Each line of the data holding "value" should be found and copied.

***** Source material *****

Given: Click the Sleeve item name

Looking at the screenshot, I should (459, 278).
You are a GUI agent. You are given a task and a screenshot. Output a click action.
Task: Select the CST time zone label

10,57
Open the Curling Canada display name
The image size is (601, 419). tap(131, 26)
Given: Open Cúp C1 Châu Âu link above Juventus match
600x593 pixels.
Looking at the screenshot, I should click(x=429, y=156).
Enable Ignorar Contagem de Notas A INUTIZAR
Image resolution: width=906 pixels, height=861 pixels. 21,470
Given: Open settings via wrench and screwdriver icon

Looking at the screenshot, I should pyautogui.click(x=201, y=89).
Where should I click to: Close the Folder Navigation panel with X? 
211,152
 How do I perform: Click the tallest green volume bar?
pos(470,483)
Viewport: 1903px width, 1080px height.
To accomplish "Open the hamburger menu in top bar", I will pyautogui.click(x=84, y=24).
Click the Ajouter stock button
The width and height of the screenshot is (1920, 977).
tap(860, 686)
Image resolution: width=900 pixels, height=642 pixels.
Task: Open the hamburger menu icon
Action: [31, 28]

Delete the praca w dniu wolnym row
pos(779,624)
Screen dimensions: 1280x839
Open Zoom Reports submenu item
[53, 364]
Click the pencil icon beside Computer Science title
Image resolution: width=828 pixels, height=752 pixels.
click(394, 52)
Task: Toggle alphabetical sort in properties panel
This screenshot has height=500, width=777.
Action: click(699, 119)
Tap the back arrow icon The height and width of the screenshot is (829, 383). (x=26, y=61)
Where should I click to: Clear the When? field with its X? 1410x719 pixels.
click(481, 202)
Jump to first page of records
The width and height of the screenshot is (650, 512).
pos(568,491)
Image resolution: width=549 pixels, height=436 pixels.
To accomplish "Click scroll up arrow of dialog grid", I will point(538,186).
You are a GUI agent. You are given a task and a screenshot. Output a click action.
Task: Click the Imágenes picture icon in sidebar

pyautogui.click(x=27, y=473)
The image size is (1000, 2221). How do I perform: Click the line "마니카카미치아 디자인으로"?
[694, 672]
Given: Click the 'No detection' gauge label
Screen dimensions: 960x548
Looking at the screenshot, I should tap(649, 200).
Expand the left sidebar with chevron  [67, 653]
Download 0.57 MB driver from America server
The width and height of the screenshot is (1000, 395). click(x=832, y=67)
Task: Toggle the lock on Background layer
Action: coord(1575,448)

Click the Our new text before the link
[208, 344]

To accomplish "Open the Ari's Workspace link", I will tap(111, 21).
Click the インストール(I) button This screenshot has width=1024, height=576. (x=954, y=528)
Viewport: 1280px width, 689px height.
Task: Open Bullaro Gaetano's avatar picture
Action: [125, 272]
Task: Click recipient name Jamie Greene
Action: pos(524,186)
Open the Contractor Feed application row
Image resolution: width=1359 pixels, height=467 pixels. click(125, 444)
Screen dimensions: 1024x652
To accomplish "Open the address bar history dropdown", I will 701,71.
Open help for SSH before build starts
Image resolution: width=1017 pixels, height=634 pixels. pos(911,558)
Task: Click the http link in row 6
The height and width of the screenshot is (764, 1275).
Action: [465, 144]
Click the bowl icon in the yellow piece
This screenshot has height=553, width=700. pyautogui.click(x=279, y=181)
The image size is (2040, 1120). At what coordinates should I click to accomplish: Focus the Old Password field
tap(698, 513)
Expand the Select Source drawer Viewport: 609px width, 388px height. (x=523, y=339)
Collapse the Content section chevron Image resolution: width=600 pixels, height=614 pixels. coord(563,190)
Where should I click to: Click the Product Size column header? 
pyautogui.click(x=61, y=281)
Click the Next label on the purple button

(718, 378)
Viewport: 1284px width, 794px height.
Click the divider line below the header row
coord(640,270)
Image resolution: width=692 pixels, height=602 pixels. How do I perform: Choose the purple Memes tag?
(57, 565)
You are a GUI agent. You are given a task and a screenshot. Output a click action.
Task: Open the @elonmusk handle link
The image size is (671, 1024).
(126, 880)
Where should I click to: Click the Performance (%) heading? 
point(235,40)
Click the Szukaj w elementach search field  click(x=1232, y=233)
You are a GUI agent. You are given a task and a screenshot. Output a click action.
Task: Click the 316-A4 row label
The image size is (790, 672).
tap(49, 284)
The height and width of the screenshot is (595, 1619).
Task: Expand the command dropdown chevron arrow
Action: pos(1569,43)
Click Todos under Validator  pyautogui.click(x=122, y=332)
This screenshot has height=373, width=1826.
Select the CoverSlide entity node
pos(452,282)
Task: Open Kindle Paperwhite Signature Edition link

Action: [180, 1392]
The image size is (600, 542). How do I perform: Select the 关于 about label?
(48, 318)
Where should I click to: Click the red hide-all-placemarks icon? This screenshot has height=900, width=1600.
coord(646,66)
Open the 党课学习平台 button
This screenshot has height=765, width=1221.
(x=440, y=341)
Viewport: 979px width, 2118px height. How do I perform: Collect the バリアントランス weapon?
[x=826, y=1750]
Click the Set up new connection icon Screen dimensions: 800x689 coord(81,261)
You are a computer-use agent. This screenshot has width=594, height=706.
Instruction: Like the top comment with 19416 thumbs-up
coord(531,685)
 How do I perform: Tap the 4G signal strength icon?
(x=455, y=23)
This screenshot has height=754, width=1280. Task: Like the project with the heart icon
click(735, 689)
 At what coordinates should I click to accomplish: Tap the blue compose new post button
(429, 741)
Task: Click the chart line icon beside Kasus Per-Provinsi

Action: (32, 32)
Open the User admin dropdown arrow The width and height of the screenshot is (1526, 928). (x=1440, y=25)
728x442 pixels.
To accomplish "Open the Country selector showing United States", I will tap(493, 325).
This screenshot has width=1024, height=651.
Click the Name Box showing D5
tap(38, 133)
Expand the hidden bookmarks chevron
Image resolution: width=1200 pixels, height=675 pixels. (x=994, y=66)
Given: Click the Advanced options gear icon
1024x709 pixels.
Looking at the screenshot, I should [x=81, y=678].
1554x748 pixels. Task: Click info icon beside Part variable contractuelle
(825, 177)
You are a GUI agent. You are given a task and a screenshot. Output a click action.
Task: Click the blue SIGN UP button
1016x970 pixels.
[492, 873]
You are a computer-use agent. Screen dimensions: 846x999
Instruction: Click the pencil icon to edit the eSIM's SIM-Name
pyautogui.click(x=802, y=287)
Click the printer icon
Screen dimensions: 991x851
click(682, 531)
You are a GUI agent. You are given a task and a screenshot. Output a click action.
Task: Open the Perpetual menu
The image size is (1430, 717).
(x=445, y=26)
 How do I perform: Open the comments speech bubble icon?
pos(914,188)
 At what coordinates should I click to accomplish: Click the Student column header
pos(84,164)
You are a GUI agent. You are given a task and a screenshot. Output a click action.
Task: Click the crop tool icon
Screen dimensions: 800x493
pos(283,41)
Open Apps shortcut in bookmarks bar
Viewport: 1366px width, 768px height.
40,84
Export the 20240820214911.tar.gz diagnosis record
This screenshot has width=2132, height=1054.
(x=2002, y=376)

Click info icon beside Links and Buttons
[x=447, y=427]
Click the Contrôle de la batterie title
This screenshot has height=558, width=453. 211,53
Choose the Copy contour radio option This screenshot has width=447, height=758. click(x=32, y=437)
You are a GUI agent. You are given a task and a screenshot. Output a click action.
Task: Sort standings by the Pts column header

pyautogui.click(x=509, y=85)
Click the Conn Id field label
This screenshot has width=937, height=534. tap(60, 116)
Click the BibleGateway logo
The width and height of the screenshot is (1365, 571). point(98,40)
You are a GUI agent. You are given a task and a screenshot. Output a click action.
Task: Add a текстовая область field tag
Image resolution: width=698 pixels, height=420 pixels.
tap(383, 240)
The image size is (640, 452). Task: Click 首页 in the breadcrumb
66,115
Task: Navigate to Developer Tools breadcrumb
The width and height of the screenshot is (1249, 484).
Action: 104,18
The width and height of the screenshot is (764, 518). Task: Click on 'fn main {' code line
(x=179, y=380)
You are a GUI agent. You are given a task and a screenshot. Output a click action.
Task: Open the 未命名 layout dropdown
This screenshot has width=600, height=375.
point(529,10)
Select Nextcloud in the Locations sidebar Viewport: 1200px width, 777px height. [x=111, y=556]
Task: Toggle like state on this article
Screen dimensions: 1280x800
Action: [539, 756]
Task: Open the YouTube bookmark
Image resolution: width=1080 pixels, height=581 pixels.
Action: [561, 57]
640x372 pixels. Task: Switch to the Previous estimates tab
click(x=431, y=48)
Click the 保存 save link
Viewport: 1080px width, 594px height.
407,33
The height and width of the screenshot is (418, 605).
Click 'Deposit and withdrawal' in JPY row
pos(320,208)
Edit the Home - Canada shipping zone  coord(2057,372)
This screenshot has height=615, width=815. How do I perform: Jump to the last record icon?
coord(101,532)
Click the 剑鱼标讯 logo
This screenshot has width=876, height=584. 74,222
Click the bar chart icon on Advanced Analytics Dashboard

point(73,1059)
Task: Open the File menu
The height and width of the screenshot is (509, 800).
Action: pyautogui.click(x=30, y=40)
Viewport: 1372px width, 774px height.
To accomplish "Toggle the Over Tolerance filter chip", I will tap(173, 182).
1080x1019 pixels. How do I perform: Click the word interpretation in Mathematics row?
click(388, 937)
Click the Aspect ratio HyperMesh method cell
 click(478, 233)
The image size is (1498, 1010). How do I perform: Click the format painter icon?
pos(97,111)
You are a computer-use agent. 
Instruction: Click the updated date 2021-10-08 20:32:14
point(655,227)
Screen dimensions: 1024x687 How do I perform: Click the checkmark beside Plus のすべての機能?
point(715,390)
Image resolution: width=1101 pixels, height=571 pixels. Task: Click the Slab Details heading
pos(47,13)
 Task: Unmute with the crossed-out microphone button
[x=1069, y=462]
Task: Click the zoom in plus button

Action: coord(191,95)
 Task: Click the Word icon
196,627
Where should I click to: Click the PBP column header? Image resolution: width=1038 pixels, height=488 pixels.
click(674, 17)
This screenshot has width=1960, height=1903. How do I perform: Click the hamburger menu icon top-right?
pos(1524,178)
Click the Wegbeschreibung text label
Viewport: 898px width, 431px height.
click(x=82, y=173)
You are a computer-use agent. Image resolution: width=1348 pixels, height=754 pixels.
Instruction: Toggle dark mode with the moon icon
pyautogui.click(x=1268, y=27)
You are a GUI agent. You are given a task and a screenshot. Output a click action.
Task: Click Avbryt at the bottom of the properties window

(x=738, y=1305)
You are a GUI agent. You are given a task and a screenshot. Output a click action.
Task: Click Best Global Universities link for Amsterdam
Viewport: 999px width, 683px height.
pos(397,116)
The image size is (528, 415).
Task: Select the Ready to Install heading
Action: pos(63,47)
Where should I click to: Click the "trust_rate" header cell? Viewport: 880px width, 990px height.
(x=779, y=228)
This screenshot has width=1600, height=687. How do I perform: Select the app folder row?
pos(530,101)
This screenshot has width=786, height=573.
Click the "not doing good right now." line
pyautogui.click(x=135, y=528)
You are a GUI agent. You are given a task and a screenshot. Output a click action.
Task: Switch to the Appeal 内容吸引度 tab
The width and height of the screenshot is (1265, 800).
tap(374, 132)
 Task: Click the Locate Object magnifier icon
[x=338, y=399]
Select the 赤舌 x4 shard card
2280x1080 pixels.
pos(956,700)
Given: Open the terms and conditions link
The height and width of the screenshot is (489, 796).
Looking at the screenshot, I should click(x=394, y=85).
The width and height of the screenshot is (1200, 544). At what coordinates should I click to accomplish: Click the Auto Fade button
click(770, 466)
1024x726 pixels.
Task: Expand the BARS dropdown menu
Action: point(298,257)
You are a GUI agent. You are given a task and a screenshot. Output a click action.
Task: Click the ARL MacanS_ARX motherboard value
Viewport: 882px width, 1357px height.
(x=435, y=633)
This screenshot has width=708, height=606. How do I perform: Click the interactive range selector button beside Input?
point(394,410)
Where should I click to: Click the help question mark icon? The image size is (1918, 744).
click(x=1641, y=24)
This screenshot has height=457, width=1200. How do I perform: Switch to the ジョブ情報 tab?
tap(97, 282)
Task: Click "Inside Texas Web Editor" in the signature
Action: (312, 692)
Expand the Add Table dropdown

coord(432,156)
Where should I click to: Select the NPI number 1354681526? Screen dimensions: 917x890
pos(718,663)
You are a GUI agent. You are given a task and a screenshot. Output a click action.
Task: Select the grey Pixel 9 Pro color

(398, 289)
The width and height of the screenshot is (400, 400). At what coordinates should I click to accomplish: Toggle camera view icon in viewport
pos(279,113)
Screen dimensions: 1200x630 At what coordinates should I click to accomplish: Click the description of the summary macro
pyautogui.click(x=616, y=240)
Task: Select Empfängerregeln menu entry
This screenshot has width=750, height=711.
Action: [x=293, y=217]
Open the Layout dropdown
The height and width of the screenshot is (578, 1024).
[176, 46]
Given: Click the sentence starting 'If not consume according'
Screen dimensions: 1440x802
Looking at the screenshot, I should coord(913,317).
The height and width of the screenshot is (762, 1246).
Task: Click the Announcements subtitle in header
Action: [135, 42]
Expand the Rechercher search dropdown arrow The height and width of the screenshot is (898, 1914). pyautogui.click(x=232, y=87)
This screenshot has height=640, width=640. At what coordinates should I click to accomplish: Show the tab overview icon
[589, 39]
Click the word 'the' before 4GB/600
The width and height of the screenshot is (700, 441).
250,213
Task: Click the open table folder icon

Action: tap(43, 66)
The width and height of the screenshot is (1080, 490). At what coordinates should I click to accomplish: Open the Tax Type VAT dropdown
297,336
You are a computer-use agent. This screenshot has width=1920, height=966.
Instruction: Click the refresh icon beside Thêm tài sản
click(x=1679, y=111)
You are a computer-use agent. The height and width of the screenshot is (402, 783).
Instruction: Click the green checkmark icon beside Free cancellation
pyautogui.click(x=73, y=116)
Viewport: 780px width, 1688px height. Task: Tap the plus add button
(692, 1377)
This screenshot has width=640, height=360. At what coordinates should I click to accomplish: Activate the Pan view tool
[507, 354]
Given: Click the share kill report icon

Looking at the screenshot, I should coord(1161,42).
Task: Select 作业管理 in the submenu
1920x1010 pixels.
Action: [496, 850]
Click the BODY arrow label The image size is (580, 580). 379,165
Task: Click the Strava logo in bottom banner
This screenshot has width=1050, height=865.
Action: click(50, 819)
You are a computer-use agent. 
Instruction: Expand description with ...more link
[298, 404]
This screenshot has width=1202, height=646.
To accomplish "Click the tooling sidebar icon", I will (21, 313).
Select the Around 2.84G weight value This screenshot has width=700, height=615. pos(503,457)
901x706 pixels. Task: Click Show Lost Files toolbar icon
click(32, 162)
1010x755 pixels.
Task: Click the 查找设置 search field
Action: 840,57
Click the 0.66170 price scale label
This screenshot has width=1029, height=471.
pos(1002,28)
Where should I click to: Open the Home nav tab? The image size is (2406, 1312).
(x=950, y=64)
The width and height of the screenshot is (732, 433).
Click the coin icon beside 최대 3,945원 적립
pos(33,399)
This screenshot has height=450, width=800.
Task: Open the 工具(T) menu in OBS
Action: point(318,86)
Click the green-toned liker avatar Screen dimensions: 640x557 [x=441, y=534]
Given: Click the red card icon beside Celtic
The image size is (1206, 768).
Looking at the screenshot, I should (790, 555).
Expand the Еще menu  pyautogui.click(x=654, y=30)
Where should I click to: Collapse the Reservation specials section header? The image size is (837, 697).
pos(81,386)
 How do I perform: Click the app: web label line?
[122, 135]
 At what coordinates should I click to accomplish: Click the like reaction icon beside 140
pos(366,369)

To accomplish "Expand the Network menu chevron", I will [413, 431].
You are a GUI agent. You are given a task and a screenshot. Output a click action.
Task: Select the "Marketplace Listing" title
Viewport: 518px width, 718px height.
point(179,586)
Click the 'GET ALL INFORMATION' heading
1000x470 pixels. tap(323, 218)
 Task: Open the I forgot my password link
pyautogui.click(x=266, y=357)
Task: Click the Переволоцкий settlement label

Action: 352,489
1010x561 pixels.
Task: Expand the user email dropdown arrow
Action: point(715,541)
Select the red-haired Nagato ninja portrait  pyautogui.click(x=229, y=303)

*****

Exercise result:
Task: Click the ARL MacanS_ARX motherboard value
Select the Around 2.84G weight value This screenshot has width=700, height=615. pos(503,457)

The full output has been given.